=== Document excerpt ===
>>>

Continuation Guide

Guide to maintaining coherent speech across multiple utterances and generations.

Octave supports continuation across generations. It carries context from earlier output into the next generation, keeping long-form speech coherent across multiple utterances so delivery stays natural, consistent, and emotionally continuous.

Ways to continue

1. Chain utterances in one request

  • Put multiple items in the utterances array.
  • Each utterance continues only from the immediate previous utterance in the same request.

2. Continue from a previous call

Pass context in the context field using one of:

  • generation_id: continue from the most recent generation you specify.
  • Context utterances: supply reference utterances that guide delivery.

<<<

=== Directive 1 ===
Answer these questions about the continuation guide, one line per answer:
(a) What does continuation carry from earlier output into the next generation?
(b) When several utterances are chained in one request, which utterance does each one continue from?
(c) In which field is context passed when continuing from a previous call?
=== Directive 2 ===
Summarize the continuation guide in two sentences.
=== Directive 3 ===
Resume the continuation guide where it stops.

=== Recorded data ===
>>>

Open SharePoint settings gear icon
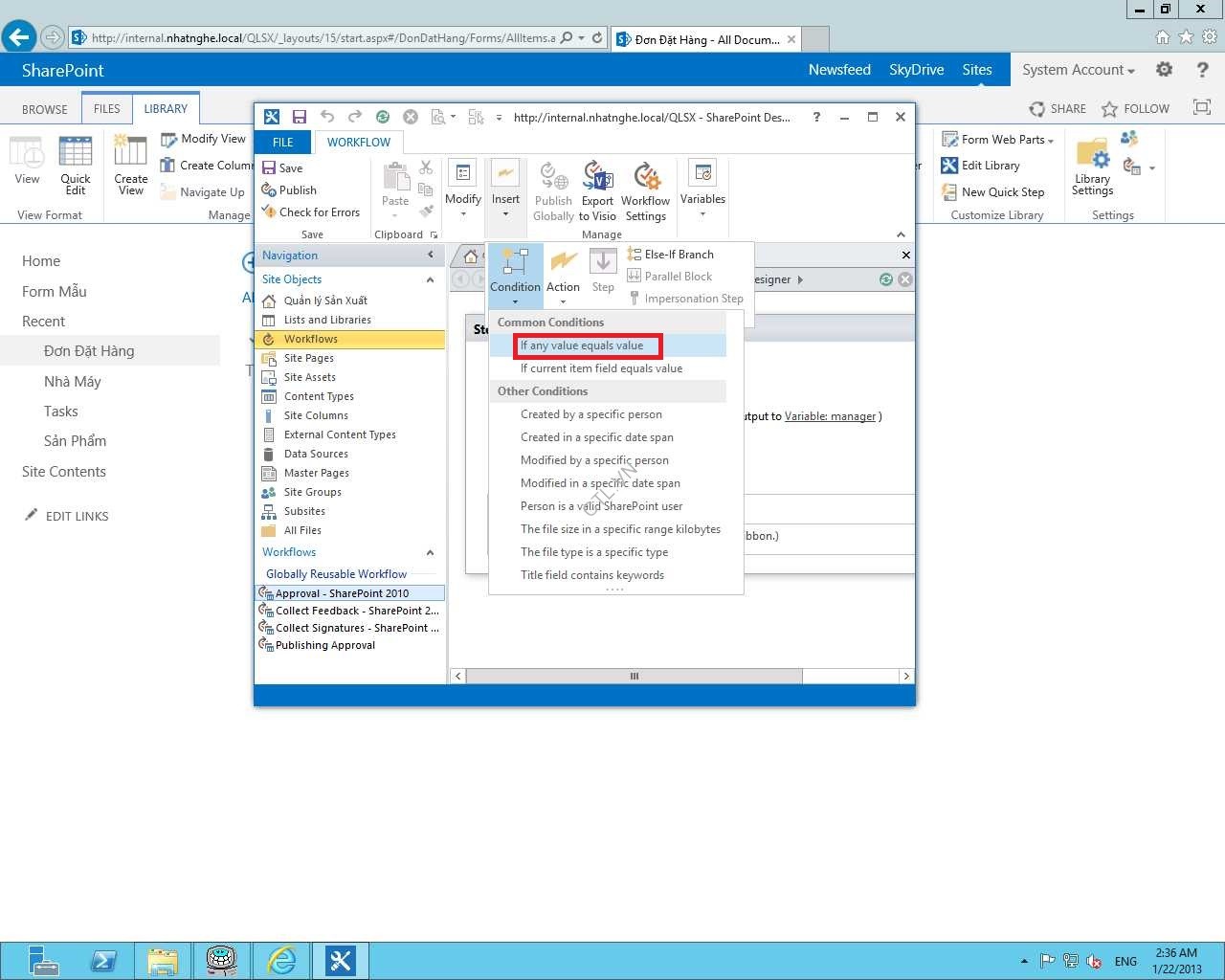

<<<
>>>

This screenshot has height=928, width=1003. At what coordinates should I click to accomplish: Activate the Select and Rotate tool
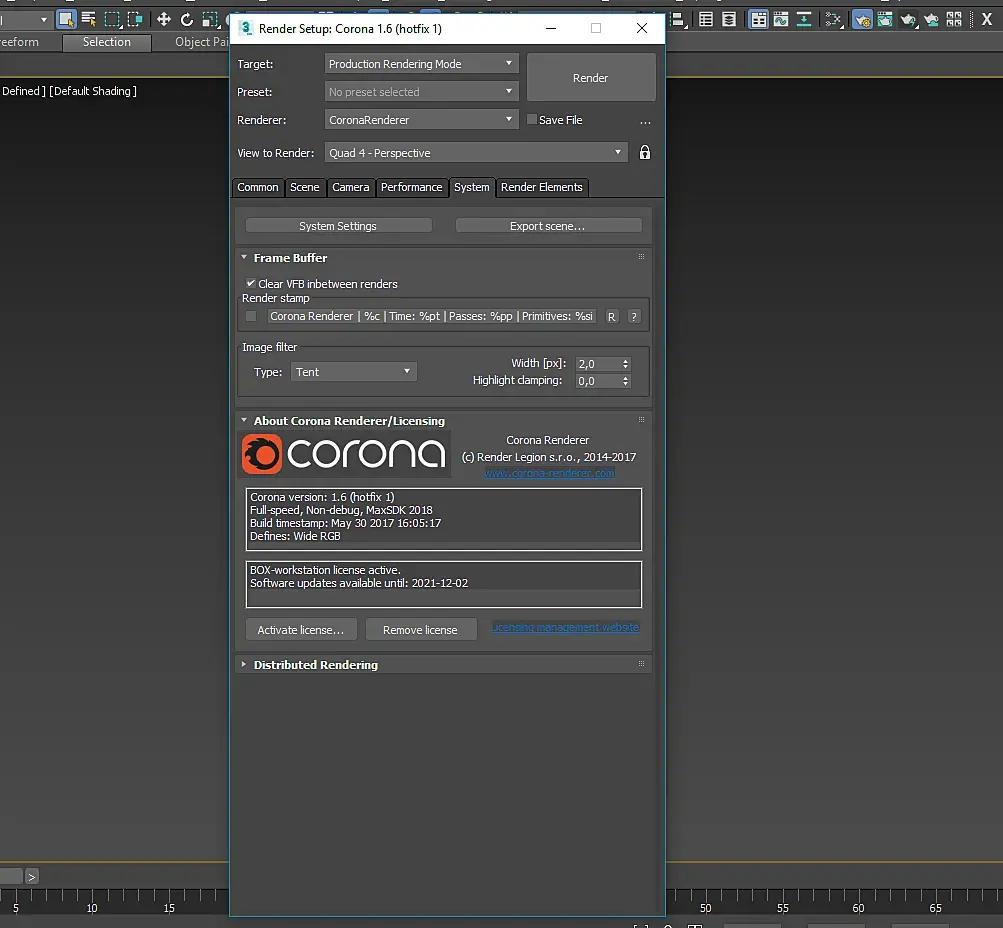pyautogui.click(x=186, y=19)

<<<

=== Exercise answer 1 ===
(a) Context.
(b) Only the immediate previous utterance in the same request.
(c) The context field.

=== Exercise answer 2 ===
Octave supports continuation across generations by carrying context from earlier output into the next generation, which keeps long-form speech natural, consistent, and emotionally continuous. You can chain multiple utterances in one request, where each continues only from the immediate previous one, or continue from a previous call by passing either a generation_id or context utterances in the context field.

=== Exercise answer 3 ===
Aspects of continuation

Narrative coherence

For long-form audio such as audiobooks, continuation keeps the narrative cohesive across utterances. It prevents abrupt shifts in delivery, pacing, and emotion, carries energy and emotional progression forward, and lets each segment build naturally on the last for a more authentic listen.

In the examples below, the same line is delivered with different emotions based on the context set by the preceding utterance.

With positive context (excited interpretation)

1curl "https://api.hume.ai/v0/tts/stream/json" \
2 -H "X-Hume-Api-Key: $HUME_API_KEY" \
3 --json '{
4 "utterances": [
5 {
6 "text": "Our proposal has been accepted with full funding for the next three years!",
7 "voice": {
8 "name": "Ava Song",
9 "provider": "HUME_AI"
10 }
11 },
12 {
13 "text": "I can'\''t believe it!",
14 "voice": {
15 "name": "Ava Song",
16 "provider": "HUME_AI"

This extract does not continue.